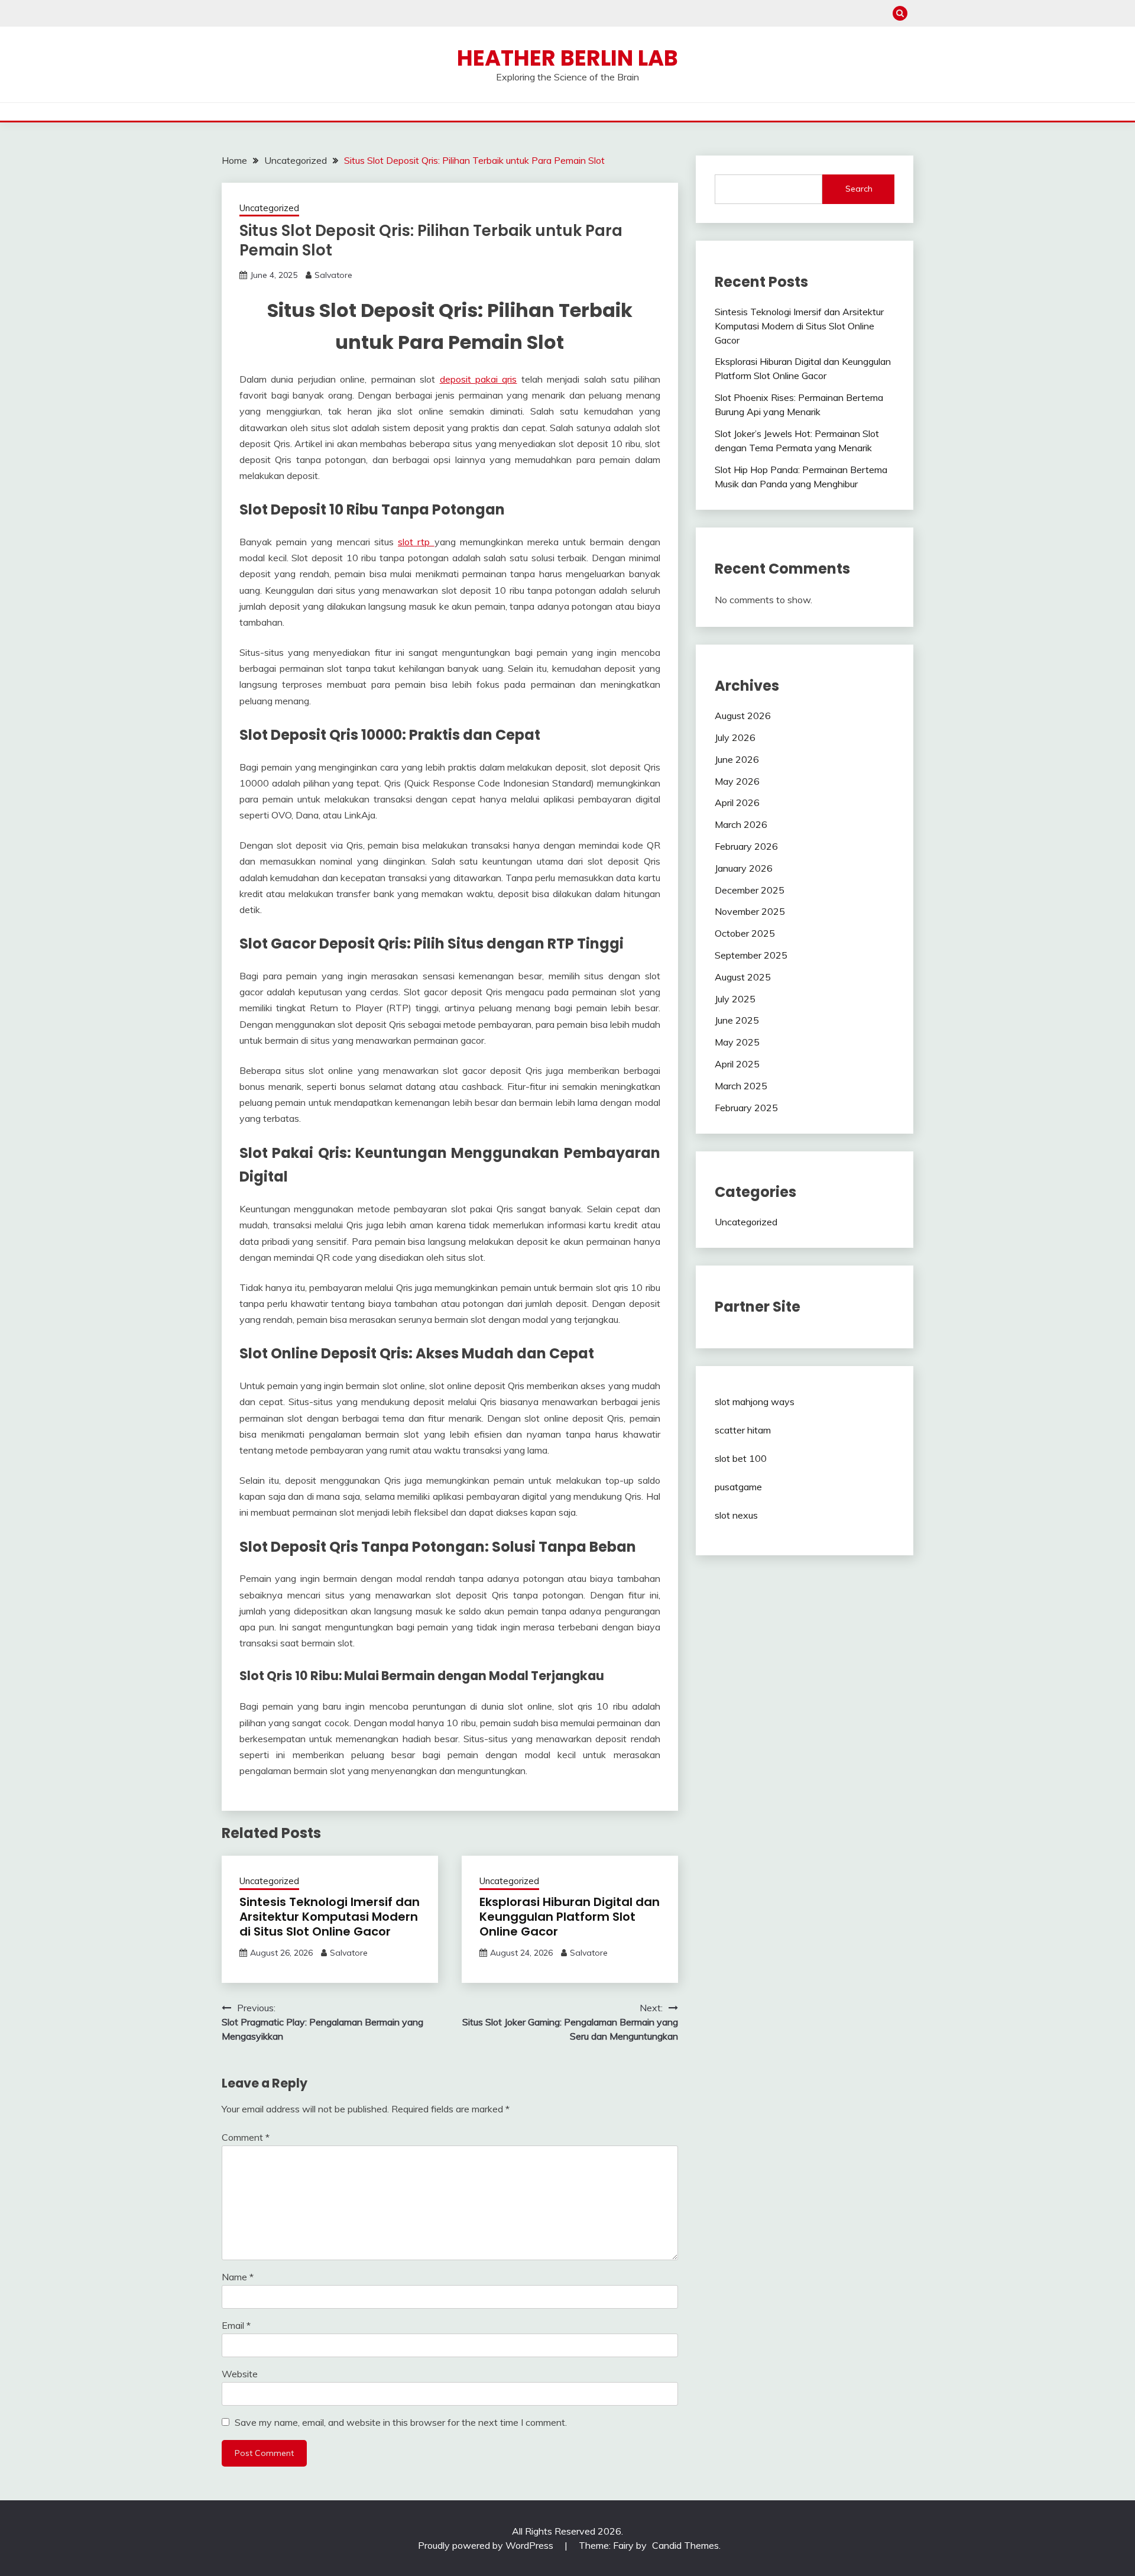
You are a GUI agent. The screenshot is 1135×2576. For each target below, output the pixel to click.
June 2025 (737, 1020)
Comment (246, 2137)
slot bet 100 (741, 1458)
---
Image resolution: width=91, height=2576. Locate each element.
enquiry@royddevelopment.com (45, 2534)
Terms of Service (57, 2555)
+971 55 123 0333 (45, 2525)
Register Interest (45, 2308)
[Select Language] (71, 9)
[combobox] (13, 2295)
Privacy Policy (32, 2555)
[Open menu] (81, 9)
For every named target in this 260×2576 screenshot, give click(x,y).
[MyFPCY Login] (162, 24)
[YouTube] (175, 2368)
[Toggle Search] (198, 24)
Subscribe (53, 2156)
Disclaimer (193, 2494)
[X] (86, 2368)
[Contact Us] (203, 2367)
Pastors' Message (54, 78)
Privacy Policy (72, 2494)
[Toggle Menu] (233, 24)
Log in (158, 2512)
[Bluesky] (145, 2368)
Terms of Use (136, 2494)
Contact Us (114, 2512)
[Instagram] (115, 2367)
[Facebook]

*Work request*
Show the lines from the data above that contain the string "target".

*Exercise response*
You are a GUI agent. The screenshot is 1135×2576. For each target below, output the pixel to click.
For every named target in this 260×2576 screenshot, give click(x,y).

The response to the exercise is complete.